* Saved entries:
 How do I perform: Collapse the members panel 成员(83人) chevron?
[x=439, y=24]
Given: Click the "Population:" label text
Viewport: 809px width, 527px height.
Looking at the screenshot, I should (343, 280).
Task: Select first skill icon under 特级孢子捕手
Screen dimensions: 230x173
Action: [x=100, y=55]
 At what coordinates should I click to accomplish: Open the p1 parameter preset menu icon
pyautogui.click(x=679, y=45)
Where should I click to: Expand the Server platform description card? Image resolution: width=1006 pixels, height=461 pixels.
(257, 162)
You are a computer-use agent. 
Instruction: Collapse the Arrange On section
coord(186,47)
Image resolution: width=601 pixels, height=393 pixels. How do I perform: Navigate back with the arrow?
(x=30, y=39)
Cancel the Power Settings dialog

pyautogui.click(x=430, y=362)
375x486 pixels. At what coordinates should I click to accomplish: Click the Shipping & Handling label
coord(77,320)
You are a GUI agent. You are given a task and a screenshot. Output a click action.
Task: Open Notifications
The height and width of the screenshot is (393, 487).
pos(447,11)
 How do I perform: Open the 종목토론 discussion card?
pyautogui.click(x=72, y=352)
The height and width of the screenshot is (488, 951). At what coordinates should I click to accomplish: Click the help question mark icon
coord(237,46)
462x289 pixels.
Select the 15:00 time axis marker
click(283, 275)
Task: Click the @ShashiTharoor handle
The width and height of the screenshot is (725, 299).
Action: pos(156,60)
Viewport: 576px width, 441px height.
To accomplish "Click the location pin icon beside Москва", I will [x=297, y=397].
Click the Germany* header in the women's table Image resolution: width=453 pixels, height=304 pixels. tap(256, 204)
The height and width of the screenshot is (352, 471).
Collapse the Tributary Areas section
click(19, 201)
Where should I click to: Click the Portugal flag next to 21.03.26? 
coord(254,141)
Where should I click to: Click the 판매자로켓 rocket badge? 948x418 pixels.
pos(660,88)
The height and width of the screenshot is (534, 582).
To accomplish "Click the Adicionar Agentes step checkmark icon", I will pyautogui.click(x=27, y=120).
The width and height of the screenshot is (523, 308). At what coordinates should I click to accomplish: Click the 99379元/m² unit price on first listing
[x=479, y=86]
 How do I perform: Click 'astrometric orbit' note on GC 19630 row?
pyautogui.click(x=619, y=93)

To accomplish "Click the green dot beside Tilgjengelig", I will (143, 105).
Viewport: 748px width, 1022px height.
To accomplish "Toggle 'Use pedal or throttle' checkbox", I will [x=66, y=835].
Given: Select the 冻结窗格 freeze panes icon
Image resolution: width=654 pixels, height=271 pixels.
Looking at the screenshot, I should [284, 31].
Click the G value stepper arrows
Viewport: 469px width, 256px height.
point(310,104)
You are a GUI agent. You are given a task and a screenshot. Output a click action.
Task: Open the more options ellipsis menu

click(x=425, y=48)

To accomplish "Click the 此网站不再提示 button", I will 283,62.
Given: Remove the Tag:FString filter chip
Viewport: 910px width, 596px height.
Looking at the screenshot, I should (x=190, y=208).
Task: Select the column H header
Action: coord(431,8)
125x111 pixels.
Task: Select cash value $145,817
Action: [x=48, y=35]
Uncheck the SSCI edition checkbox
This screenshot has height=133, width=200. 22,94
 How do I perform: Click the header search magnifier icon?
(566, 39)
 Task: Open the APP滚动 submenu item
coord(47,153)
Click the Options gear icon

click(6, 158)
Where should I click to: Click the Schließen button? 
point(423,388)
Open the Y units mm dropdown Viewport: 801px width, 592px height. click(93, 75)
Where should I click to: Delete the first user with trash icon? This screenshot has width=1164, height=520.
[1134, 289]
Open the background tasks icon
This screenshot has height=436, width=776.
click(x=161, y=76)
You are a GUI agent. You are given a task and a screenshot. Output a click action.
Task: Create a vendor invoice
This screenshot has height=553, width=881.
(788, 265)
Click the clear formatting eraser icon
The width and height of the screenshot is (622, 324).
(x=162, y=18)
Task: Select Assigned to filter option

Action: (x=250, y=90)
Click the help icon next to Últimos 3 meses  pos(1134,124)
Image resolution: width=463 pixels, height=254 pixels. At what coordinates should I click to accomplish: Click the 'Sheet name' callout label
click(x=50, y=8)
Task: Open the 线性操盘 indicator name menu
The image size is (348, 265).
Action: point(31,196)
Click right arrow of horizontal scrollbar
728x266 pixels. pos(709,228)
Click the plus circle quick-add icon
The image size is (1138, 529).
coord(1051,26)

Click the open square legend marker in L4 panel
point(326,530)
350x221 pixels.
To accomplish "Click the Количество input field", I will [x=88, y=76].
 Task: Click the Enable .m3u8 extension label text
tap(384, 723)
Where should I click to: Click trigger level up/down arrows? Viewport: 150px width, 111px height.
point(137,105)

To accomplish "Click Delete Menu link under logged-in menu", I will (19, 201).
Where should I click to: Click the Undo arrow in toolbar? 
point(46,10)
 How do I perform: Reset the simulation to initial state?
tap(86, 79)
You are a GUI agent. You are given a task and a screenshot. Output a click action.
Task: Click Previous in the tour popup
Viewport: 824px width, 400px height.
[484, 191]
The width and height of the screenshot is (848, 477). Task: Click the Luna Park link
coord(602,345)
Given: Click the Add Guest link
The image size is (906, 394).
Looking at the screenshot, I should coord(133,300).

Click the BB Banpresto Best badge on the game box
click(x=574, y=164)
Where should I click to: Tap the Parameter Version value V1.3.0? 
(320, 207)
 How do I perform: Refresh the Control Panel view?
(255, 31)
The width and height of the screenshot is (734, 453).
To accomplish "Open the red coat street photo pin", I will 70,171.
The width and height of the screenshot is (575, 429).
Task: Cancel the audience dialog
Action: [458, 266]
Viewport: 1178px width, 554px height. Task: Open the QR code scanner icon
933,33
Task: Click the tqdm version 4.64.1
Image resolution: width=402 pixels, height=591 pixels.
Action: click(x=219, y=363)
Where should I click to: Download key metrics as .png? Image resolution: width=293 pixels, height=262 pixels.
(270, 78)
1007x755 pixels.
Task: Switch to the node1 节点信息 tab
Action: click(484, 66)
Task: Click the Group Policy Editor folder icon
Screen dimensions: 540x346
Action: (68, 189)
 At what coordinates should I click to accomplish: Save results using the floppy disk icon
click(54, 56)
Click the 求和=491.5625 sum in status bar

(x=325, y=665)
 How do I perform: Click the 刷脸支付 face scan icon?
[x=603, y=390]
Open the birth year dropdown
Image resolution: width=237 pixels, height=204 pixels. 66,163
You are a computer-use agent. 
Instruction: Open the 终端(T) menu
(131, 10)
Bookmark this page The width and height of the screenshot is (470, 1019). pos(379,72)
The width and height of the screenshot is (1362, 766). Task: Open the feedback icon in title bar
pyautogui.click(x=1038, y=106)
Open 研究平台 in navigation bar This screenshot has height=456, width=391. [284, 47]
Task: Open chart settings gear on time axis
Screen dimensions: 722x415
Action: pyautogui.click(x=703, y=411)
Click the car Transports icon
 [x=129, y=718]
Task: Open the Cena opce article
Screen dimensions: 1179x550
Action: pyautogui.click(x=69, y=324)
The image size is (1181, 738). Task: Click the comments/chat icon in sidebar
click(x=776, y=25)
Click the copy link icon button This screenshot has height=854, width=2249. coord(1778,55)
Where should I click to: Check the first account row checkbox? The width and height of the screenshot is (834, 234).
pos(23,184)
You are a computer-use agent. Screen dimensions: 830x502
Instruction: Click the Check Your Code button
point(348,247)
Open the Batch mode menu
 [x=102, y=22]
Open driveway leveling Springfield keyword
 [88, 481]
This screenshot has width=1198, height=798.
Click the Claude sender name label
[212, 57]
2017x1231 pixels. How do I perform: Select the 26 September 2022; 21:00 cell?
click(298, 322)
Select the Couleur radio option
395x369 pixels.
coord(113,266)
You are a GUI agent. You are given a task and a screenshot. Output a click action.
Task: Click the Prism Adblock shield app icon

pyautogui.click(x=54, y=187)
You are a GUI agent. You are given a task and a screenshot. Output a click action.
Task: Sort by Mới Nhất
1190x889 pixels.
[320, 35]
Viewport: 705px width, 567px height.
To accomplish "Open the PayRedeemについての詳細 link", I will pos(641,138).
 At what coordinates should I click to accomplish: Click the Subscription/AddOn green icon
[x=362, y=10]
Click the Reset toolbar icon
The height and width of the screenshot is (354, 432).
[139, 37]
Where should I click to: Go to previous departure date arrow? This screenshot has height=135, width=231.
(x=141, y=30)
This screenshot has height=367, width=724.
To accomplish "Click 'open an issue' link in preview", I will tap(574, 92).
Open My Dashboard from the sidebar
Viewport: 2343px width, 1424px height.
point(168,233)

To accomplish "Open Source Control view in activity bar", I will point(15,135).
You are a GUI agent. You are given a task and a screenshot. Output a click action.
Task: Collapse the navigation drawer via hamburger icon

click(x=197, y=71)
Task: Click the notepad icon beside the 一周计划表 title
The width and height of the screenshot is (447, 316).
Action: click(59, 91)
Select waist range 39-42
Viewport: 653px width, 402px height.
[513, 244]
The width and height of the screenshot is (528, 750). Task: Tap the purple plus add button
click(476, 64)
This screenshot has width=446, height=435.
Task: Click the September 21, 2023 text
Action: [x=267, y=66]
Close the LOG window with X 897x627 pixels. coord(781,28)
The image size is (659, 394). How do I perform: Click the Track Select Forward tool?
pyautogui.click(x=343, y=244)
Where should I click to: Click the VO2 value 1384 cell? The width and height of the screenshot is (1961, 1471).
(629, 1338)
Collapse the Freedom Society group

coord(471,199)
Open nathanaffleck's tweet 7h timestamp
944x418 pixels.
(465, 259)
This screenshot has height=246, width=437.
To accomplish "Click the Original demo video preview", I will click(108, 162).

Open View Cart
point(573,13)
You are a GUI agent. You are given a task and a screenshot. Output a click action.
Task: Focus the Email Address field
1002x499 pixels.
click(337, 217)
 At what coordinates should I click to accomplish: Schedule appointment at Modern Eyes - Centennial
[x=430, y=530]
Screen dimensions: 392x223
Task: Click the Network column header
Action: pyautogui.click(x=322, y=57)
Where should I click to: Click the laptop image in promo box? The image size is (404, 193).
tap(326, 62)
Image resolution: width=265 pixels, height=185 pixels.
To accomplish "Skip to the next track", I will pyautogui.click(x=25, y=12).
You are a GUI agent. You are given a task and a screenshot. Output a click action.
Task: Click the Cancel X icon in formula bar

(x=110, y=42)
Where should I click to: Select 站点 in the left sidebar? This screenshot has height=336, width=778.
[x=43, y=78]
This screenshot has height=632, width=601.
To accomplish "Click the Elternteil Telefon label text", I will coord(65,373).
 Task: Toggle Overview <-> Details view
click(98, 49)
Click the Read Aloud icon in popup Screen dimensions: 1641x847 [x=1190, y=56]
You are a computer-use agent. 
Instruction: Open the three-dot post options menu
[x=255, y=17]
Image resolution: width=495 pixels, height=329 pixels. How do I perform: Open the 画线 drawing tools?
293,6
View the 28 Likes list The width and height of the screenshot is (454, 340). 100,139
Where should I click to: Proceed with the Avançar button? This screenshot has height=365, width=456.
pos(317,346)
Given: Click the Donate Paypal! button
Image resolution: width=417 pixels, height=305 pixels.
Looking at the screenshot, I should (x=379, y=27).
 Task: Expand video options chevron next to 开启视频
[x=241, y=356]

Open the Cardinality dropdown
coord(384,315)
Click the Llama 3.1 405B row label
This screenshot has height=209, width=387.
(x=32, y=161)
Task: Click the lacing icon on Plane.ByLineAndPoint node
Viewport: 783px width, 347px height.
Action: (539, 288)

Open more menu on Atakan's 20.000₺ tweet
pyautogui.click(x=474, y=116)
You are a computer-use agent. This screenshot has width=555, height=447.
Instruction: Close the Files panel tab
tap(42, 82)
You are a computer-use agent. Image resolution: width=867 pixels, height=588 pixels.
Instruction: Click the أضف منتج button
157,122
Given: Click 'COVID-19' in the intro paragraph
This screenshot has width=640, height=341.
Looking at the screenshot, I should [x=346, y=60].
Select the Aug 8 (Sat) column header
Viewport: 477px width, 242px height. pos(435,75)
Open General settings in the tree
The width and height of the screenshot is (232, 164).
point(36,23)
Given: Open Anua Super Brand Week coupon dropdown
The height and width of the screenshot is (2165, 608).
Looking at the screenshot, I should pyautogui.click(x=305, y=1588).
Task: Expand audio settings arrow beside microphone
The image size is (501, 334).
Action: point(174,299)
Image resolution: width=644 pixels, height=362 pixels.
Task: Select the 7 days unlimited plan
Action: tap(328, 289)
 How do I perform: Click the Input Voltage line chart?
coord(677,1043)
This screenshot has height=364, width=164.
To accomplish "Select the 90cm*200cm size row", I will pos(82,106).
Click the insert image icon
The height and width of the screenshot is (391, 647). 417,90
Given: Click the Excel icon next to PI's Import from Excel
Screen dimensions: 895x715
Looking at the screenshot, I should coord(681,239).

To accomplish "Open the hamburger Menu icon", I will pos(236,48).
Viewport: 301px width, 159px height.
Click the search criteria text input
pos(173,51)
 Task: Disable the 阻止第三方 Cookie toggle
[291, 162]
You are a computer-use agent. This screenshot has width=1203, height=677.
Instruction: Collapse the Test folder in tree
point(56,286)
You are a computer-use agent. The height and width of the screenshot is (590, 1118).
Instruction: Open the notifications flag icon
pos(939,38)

* Problem description:
Once you find the line with "Task: Click the Cancel X icon in formula bar" above, print it and every line after it up to and including the line with "Click the Llama 3.1 405B row label", exactly as written and nothing else.

* Written solution:
Task: Click the Cancel X icon in formula bar

(x=110, y=42)
Where should I click to: Select 站点 in the left sidebar? This screenshot has height=336, width=778.
[x=43, y=78]
This screenshot has height=632, width=601.
To accomplish "Click the Elternteil Telefon label text", I will coord(65,373).
 Task: Toggle Overview <-> Details view
click(98, 49)
Click the Read Aloud icon in popup Screen dimensions: 1641x847 [x=1190, y=56]
You are a computer-use agent. 
Instruction: Open the three-dot post options menu
[x=255, y=17]
Image resolution: width=495 pixels, height=329 pixels. How do I perform: Open the 画线 drawing tools?
293,6
View the 28 Likes list The width and height of the screenshot is (454, 340). 100,139
Where should I click to: Proceed with the Avançar button? This screenshot has height=365, width=456.
pos(317,346)
Given: Click the Donate Paypal! button
Image resolution: width=417 pixels, height=305 pixels.
Looking at the screenshot, I should (x=379, y=27).
 Task: Expand video options chevron next to 开启视频
[x=241, y=356]

Open the Cardinality dropdown
coord(384,315)
Click the Llama 3.1 405B row label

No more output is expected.